Once up, I’ll hand the baton to Lauren B. Davis (author of Our Daily Bread and The Empty Room, for starters) and Catherine McKenzie (author of Forgotten, Hidden, and Spin).
I’m enjoying this Tour.
Given the recent revelations about French President François Hollande’s personal life, I think future writers of historical fiction are fortunate. They will have so many details to go on, from photos of President Hollande arriving for a rendezvous on a scooter to tweets sent by the former First Lady, his live-in mistress Valerie Trierweiler.
In writing biographical historical fiction that involves a public figure, it’s often difficult to discover how an intimate relationship evolves.
While writing my newest novel, THE SHADOW QUEEN, it was easy enough to see how lovers met, but a little more difficult to sort out how, exactly, a more intimate relationship came about—for these lovers were all “in the family,” so to speak:
Athénaïs, Madame de Montespan (Mistress 2) was the good friend of Louise de la Vallière (Mistress 1)—or so Louise thought.
Madame de Maintenon (Mistress 3) worked for Athénaïs (Mistress 2), as governess of her children by the King.
Claudette des Oeillets—heroine of THE SHADOW QUEEN who has a child by the King (rather a Mistress 3.5)—also worked for Athénaïs (Mistress 3) as her lady’s maid, and one has to presume that this arrangement was with Athénaïs’s approval.
The Hollande family tree, however, will be as difficult for future historical novelists to sort out as in days of old, and in this respect I don’t envy them in the least.

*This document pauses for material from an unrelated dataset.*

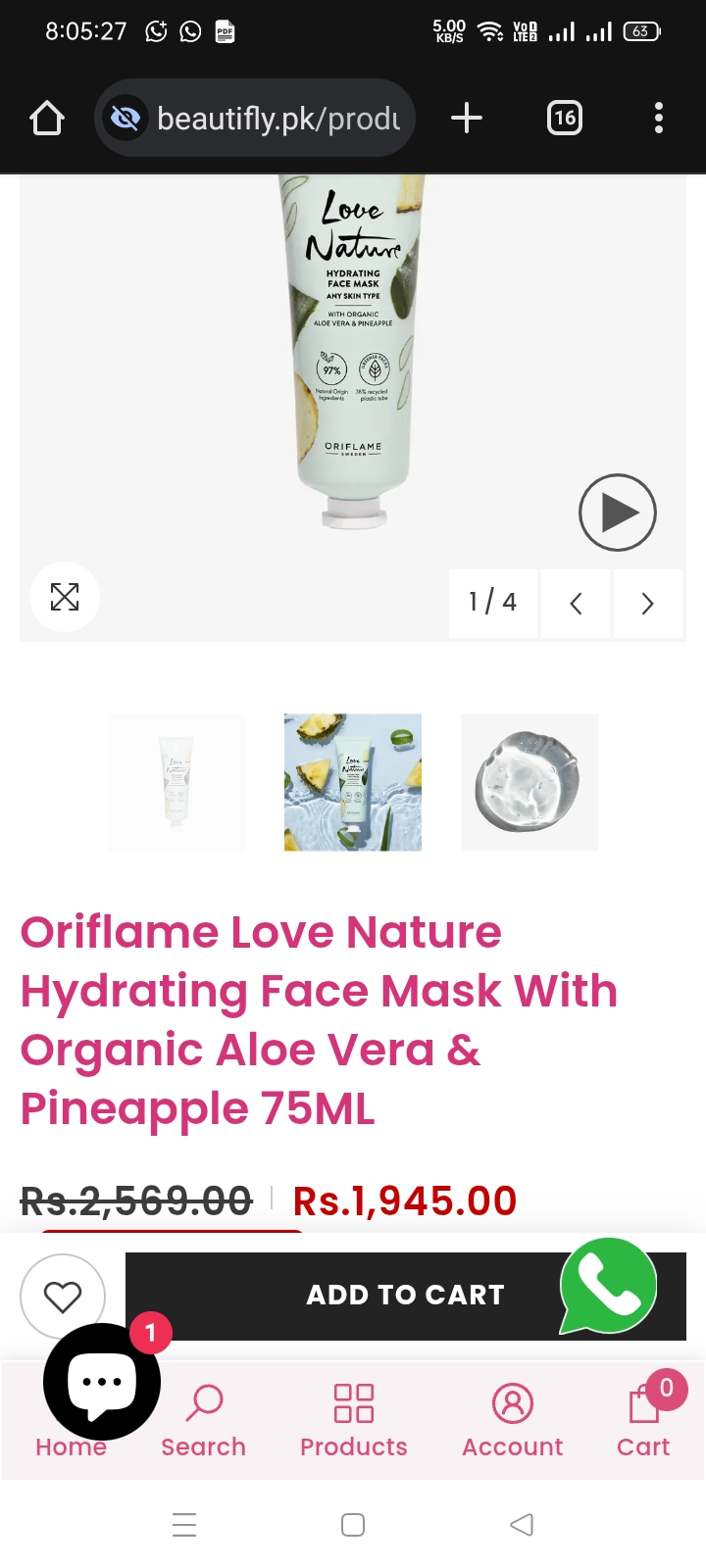Select the gel texture thumbnail
This screenshot has height=1568, width=706.
coord(530,782)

Ms Ségolène Royal, Hollande’s former common-law wife, is the unmarried mother of his four children. Ms Trierweiler, his second partner, has three children by her second husband. That’s a family-menage of seven children—way too many to manage in a scene.
Film actress Julie Gayet, the newest Other Woman, has two children by her first husband, but it’s up for grabs whether or not she will be moving into the Élysée Palace, the official residence of the President of the French Republic. If she does, the international Press, you can be sure, will be watching.

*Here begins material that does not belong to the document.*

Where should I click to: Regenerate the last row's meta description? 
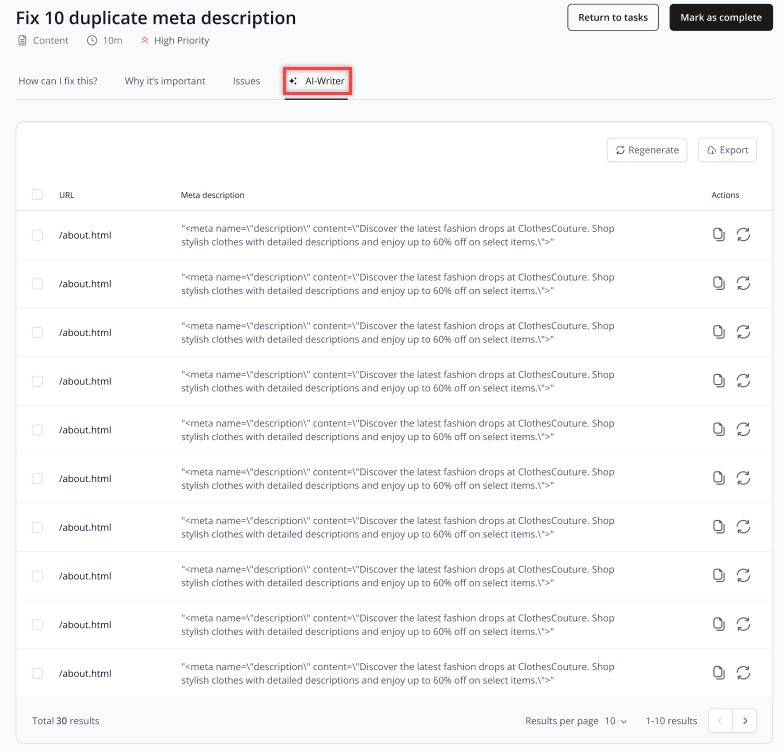[744, 673]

There is a general perception that it is not uncommon for French leaders to have a mistress. Is this, however, fair? In the 16th, 17th and 18th centuries, having a mistress was almost a requirement for a French, English, Spanish or German king. Understandably, in my view, given that royalty had to marry for political reasons, not love.
Louis XIV, the Sun King, was a rather monogamous adulterer: he usually had only one mistress at a time. His cousin Charles II of England, however, had several mistresses at once. (The most famous was actress Nell Gwynn, who is reported to have once sabotaged a rival by putting laxatives in her food before her rendezvous with the King.)
In modern history, Edward VIII abdicated in 1936 in order to be with his mistress, the divorcee Wallis Simpson. Prince Charles married his long-term mistress Camilla Parker Bowles. And then, of course, we have President Clinton and Monica Lewinsky.
In one respect, I venture to say that the French do take the cake. A number of French shadow queens were significantly powerful women.
Gabrielle d’Estrees, the Catholic mistress of Protestant Henri IV, helped end France’s religious wars.
King Henri II’s mistress, Diane de Poitiers, imposed taxes, appointed ministers and made laws.
And, lest you think that the role of shadow queen is strictly sexual, consider Madame de Pompadour, who was King Louis XV’s mistress for almost two decades, despite—I’ve read—being unable to have intercourse. Instead, she provided the King with young women to sleep with.
I admire the French public for considering it none of the press’s business what their leaders do in their personal life … which makes me feel just a little trashy for even mentioning it all here. But then, I’m just thinking ahead, academically speaking. ;-)
Have you ever noticed how the word “courtesan” has the word “court” in it? From Wikipedia:
“In Renaissance usage, the Italian word cortigiana, feminine of cortigiano (“courtier”) came to refer to “the ruler’s mistress”, and then to a well-educated and independent woman of loose morals, essentially a trained artisan of dance and singing, especially one associated with wealthy, powerful, or upper-class men who provided luxuries and status in exchange for companionship.”